*What is needed*.
Each entry must be restated exactly as it appears.

(Collected data)
════

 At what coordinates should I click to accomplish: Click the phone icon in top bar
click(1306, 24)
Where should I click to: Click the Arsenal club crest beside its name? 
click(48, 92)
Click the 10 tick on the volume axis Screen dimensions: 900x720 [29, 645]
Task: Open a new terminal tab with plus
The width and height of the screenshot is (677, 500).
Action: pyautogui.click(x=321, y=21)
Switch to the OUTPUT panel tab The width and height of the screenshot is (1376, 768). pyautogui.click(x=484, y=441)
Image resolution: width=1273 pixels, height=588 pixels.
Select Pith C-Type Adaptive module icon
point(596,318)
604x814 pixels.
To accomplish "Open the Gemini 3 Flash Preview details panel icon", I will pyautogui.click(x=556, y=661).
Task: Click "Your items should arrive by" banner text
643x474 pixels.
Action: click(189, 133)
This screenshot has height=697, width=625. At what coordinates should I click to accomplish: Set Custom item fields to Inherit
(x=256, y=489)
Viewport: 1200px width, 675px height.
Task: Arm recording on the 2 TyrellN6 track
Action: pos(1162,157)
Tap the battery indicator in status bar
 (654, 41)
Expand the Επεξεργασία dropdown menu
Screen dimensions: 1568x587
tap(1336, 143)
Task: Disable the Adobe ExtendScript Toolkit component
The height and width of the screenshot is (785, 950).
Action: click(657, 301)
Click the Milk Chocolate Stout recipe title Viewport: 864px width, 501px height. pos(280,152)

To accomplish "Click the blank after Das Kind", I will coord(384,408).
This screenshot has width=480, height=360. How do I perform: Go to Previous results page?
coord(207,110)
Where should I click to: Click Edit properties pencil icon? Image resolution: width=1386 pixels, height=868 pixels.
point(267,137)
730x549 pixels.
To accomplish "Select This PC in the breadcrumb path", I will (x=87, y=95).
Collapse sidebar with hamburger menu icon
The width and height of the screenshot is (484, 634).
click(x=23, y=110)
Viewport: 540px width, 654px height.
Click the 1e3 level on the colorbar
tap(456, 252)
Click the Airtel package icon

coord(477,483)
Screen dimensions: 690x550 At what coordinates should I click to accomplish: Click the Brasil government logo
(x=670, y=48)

════

*Task response*.
 At what coordinates should I click to accomplish: Click the phone icon in top bar
click(1306, 24)
Where should I click to: Click the Arsenal club crest beside its name? 
click(48, 92)
Click the 10 tick on the volume axis Screen dimensions: 900x720 [29, 645]
Task: Open a new terminal tab with plus
The width and height of the screenshot is (677, 500).
Action: pyautogui.click(x=321, y=21)
Switch to the OUTPUT panel tab The width and height of the screenshot is (1376, 768). pyautogui.click(x=484, y=441)
Image resolution: width=1273 pixels, height=588 pixels.
Select Pith C-Type Adaptive module icon
point(596,318)
604x814 pixels.
To accomplish "Open the Gemini 3 Flash Preview details panel icon", I will pyautogui.click(x=556, y=661).
Task: Click "Your items should arrive by" banner text
643x474 pixels.
Action: click(189, 133)
This screenshot has height=697, width=625. At what coordinates should I click to accomplish: Set Custom item fields to Inherit
(x=256, y=489)
Viewport: 1200px width, 675px height.
Task: Arm recording on the 2 TyrellN6 track
Action: pos(1162,157)
Tap the battery indicator in status bar
 (654, 41)
Expand the Επεξεργασία dropdown menu
Screen dimensions: 1568x587
tap(1336, 143)
Task: Disable the Adobe ExtendScript Toolkit component
The height and width of the screenshot is (785, 950).
Action: click(657, 301)
Click the Milk Chocolate Stout recipe title Viewport: 864px width, 501px height. pos(280,152)

To accomplish "Click the blank after Das Kind", I will coord(384,408).
This screenshot has width=480, height=360. How do I perform: Go to Previous results page?
coord(207,110)
Where should I click to: Click Edit properties pencil icon? Image resolution: width=1386 pixels, height=868 pixels.
point(267,137)
730x549 pixels.
To accomplish "Select This PC in the breadcrumb path", I will (x=87, y=95).
Collapse sidebar with hamburger menu icon
The width and height of the screenshot is (484, 634).
click(x=23, y=110)
Viewport: 540px width, 654px height.
Click the 1e3 level on the colorbar
tap(456, 252)
Click the Airtel package icon

coord(477,483)
Screen dimensions: 690x550 At what coordinates should I click to accomplish: Click the Brasil government logo
(x=670, y=48)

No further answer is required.